STORED RECORDS:
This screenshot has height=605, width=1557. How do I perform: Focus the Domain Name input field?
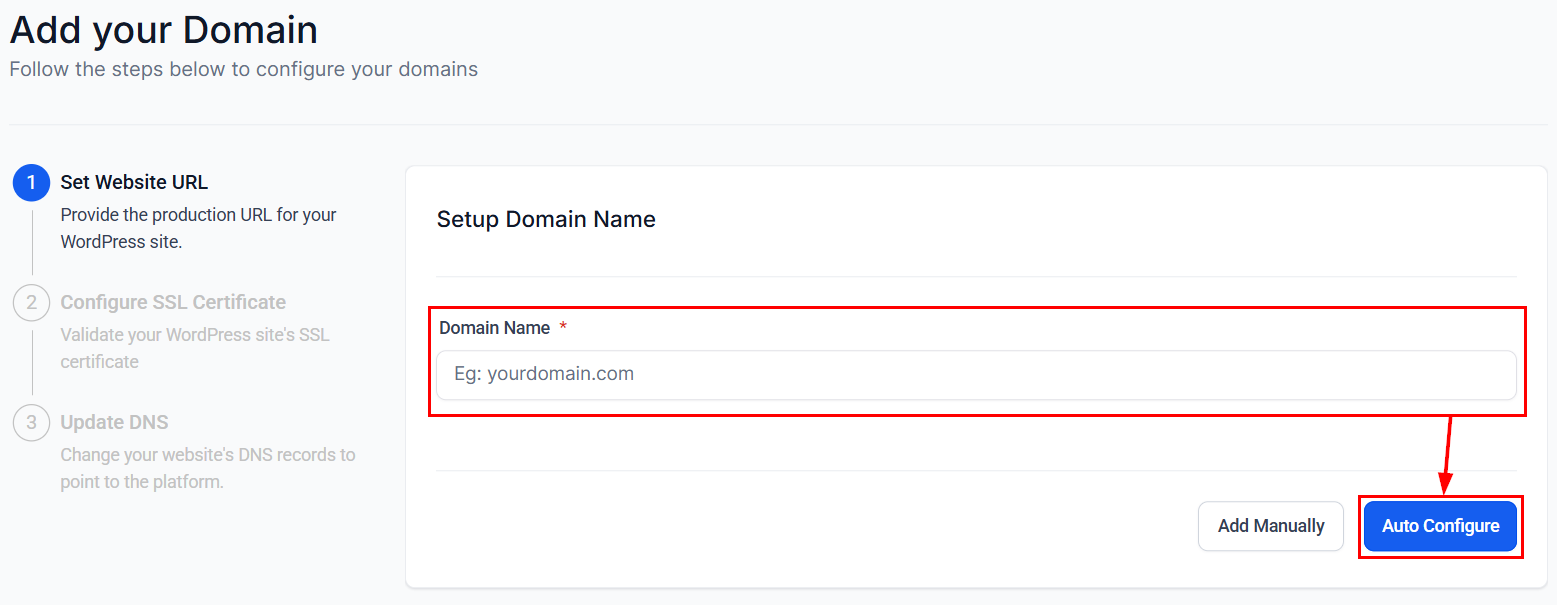coord(975,375)
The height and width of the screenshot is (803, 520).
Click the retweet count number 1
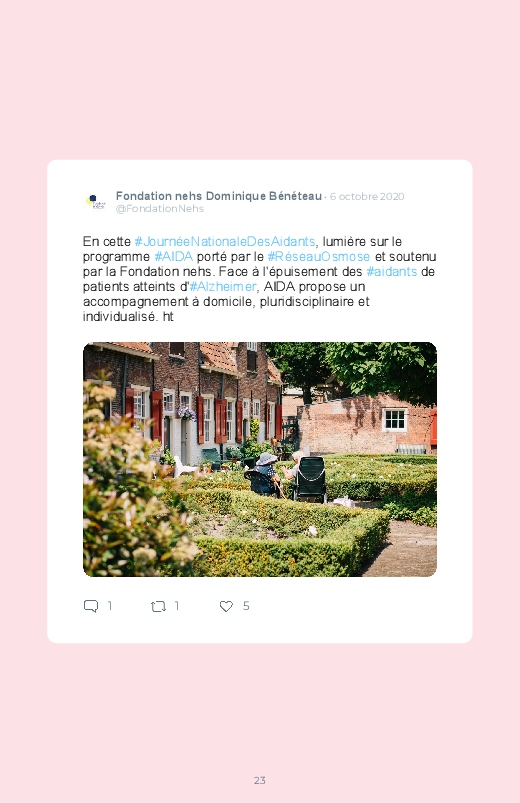[177, 606]
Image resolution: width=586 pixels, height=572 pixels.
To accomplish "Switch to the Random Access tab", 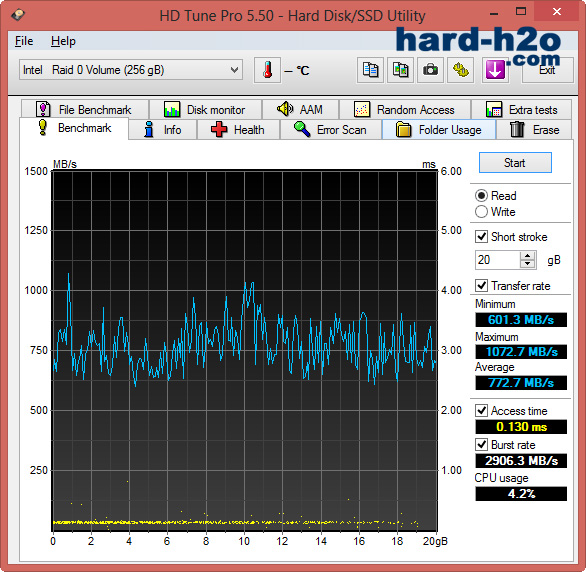I will pyautogui.click(x=405, y=109).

REQUIRED TASK: How many of the lines above contain the string "width"? Reply with the number only.

SOLUTION: 3